• Problem description
Restate every record exactly, with nothing skipped.
Given data Block Start
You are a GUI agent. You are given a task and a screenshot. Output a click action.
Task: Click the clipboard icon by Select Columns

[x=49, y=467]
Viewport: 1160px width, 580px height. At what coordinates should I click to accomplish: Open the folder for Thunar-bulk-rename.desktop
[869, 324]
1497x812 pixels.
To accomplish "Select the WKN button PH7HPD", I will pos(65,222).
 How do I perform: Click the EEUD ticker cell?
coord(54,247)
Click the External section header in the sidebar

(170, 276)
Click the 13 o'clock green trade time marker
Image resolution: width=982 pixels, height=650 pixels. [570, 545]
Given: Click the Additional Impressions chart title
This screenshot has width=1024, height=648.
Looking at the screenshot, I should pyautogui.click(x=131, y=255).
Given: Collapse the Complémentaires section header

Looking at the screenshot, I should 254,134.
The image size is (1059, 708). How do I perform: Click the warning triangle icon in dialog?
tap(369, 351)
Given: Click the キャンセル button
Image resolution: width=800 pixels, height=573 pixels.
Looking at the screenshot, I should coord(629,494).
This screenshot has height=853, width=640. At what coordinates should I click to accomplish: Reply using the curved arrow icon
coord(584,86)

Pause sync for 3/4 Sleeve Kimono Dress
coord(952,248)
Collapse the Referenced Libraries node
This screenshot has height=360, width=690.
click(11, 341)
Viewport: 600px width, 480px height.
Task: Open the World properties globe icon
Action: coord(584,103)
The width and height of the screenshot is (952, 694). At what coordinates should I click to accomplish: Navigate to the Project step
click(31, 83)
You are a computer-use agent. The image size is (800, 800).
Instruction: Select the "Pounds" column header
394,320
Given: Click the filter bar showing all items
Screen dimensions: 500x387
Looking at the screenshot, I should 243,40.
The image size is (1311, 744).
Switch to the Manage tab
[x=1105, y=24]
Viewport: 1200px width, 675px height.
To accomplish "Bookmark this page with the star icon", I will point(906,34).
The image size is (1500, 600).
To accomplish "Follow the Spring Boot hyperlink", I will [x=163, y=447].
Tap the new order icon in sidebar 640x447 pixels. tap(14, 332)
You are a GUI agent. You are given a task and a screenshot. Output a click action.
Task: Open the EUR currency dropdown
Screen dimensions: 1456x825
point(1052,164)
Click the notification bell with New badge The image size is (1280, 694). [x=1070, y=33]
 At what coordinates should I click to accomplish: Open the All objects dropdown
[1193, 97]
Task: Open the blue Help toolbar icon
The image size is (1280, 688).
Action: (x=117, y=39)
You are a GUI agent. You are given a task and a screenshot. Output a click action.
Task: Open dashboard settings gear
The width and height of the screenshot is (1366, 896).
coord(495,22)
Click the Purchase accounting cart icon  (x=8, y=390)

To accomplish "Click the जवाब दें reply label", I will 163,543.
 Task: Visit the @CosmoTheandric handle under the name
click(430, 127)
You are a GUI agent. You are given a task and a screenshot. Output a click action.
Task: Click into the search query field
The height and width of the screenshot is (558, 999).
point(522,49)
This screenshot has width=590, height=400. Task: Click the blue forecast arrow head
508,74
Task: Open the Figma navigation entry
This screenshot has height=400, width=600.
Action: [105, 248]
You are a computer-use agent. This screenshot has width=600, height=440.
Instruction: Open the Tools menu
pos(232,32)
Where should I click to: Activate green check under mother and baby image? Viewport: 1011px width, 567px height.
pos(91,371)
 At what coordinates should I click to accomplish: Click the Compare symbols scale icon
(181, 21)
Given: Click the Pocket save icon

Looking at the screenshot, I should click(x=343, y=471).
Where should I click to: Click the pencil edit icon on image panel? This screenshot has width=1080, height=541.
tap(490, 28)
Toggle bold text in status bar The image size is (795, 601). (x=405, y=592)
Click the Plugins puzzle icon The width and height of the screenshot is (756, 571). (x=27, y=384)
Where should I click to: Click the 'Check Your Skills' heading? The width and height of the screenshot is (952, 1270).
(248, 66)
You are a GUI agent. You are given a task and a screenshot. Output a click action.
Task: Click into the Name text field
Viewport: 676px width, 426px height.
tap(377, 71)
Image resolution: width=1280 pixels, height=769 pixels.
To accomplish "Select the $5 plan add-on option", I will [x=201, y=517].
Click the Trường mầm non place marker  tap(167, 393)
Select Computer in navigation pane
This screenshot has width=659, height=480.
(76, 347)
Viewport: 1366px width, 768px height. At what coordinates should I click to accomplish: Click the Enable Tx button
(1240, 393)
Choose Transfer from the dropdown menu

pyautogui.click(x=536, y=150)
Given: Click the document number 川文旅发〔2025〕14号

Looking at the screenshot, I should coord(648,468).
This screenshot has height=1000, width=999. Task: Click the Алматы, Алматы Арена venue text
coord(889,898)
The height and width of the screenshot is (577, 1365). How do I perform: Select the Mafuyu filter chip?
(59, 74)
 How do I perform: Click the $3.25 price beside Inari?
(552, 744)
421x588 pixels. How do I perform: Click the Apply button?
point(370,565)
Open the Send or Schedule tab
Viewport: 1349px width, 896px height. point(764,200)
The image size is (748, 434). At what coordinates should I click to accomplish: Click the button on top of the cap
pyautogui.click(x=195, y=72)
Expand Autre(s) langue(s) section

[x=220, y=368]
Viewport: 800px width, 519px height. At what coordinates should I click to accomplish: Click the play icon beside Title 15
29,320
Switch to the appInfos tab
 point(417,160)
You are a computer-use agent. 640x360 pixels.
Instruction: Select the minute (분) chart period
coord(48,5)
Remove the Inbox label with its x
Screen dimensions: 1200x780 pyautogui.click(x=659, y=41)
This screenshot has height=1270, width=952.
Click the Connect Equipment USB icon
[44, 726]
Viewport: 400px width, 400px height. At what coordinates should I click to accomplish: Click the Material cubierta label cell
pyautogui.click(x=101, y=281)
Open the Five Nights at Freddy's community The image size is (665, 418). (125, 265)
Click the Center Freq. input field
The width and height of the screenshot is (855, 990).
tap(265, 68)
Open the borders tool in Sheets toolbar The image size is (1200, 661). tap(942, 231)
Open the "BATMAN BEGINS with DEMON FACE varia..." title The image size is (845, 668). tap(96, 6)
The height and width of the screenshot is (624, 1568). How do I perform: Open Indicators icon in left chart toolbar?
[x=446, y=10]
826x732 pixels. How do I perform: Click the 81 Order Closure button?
Given data Block End
• Written answer
You are a GUI agent. You are given a task and a screenshot. Output a click action.
Task: Click the clipboard icon by Select Columns

[x=49, y=467]
Viewport: 1160px width, 580px height. At what coordinates should I click to accomplish: Open the folder for Thunar-bulk-rename.desktop
[869, 324]
1497x812 pixels.
To accomplish "Select the WKN button PH7HPD", I will pos(65,222).
 How do I perform: Click the EEUD ticker cell?
coord(54,247)
Click the External section header in the sidebar

(170, 276)
Click the 13 o'clock green trade time marker
Image resolution: width=982 pixels, height=650 pixels. [570, 545]
Given: Click the Additional Impressions chart title
This screenshot has width=1024, height=648.
Looking at the screenshot, I should pyautogui.click(x=131, y=255).
Given: Collapse the Complémentaires section header

Looking at the screenshot, I should 254,134.
The image size is (1059, 708). How do I perform: Click the warning triangle icon in dialog?
tap(369, 351)
Given: Click the キャンセル button
Image resolution: width=800 pixels, height=573 pixels.
Looking at the screenshot, I should coord(629,494).
This screenshot has height=853, width=640. At what coordinates should I click to accomplish: Reply using the curved arrow icon
coord(584,86)

Pause sync for 3/4 Sleeve Kimono Dress
coord(952,248)
Collapse the Referenced Libraries node
This screenshot has height=360, width=690.
click(11, 341)
Viewport: 600px width, 480px height.
Task: Open the World properties globe icon
Action: coord(584,103)
The width and height of the screenshot is (952, 694). At what coordinates should I click to accomplish: Navigate to the Project step
click(31, 83)
You are a computer-use agent. The image size is (800, 800).
Instruction: Select the "Pounds" column header
394,320
Given: Click the filter bar showing all items
Screen dimensions: 500x387
Looking at the screenshot, I should 243,40.
The image size is (1311, 744).
Switch to the Manage tab
[x=1105, y=24]
Viewport: 1200px width, 675px height.
To accomplish "Bookmark this page with the star icon", I will point(906,34).
The image size is (1500, 600).
To accomplish "Follow the Spring Boot hyperlink", I will [x=163, y=447].
Tap the new order icon in sidebar 640x447 pixels. tap(14, 332)
You are a GUI agent. You are given a task and a screenshot. Output a click action.
Task: Open the EUR currency dropdown
Screen dimensions: 1456x825
point(1052,164)
Click the notification bell with New badge The image size is (1280, 694). [x=1070, y=33]
 At what coordinates should I click to accomplish: Open the All objects dropdown
[1193, 97]
Task: Open the blue Help toolbar icon
The image size is (1280, 688).
Action: (x=117, y=39)
You are a GUI agent. You are given a task and a screenshot. Output a click action.
Task: Open dashboard settings gear
The width and height of the screenshot is (1366, 896).
coord(495,22)
Click the Purchase accounting cart icon  (x=8, y=390)

To accomplish "Click the जवाब दें reply label", I will 163,543.
 Task: Visit the @CosmoTheandric handle under the name
click(430, 127)
You are a GUI agent. You are given a task and a screenshot. Output a click action.
Task: Click into the search query field
The height and width of the screenshot is (558, 999).
point(522,49)
This screenshot has width=590, height=400. Task: Click the blue forecast arrow head
508,74
Task: Open the Figma navigation entry
This screenshot has height=400, width=600.
Action: [105, 248]
You are a computer-use agent. This screenshot has width=600, height=440.
Instruction: Open the Tools menu
pos(232,32)
Where should I click to: Activate green check under mother and baby image? Viewport: 1011px width, 567px height.
pos(91,371)
 At what coordinates should I click to accomplish: Click the Compare symbols scale icon
(181, 21)
Given: Click the Pocket save icon

Looking at the screenshot, I should click(x=343, y=471).
Where should I click to: Click the pencil edit icon on image panel? This screenshot has width=1080, height=541.
tap(490, 28)
Toggle bold text in status bar The image size is (795, 601). (x=405, y=592)
Click the Plugins puzzle icon The width and height of the screenshot is (756, 571). (x=27, y=384)
Where should I click to: Click the 'Check Your Skills' heading? The width and height of the screenshot is (952, 1270).
(248, 66)
You are a GUI agent. You are given a task and a screenshot. Output a click action.
Task: Click into the Name text field
Viewport: 676px width, 426px height.
tap(377, 71)
Image resolution: width=1280 pixels, height=769 pixels.
To accomplish "Select the $5 plan add-on option", I will [x=201, y=517].
Click the Trường mầm non place marker  tap(167, 393)
Select Computer in navigation pane
This screenshot has width=659, height=480.
(76, 347)
Viewport: 1366px width, 768px height. At what coordinates should I click to accomplish: Click the Enable Tx button
(1240, 393)
Choose Transfer from the dropdown menu

pyautogui.click(x=536, y=150)
Given: Click the document number 川文旅发〔2025〕14号

Looking at the screenshot, I should coord(648,468).
This screenshot has height=1000, width=999. Task: Click the Алматы, Алматы Арена venue text
coord(889,898)
The height and width of the screenshot is (577, 1365). How do I perform: Select the Mafuyu filter chip?
(59, 74)
 How do I perform: Click the $3.25 price beside Inari?
(552, 744)
421x588 pixels. How do I perform: Click the Apply button?
point(370,565)
Open the Send or Schedule tab
Viewport: 1349px width, 896px height. point(764,200)
The image size is (748, 434). At what coordinates should I click to accomplish: Click the button on top of the cap
pyautogui.click(x=195, y=72)
Expand Autre(s) langue(s) section

[x=220, y=368]
Viewport: 800px width, 519px height. At what coordinates should I click to accomplish: Click the play icon beside Title 15
29,320
Switch to the appInfos tab
 point(417,160)
You are a computer-use agent. 640x360 pixels.
Instruction: Select the minute (분) chart period
coord(48,5)
Remove the Inbox label with its x
Screen dimensions: 1200x780 pyautogui.click(x=659, y=41)
This screenshot has height=1270, width=952.
Click the Connect Equipment USB icon
[44, 726]
Viewport: 400px width, 400px height. At what coordinates should I click to accomplish: Click the Material cubierta label cell
pyautogui.click(x=101, y=281)
Open the Five Nights at Freddy's community The image size is (665, 418). (125, 265)
Click the Center Freq. input field
The width and height of the screenshot is (855, 990).
tap(265, 68)
Open the borders tool in Sheets toolbar The image size is (1200, 661). tap(942, 231)
Open the "BATMAN BEGINS with DEMON FACE varia..." title The image size is (845, 668). tap(96, 6)
The height and width of the screenshot is (624, 1568). How do I perform: Open Indicators icon in left chart toolbar?
[x=446, y=10]
826x732 pixels. How do I perform: Click the 81 Order Closure button?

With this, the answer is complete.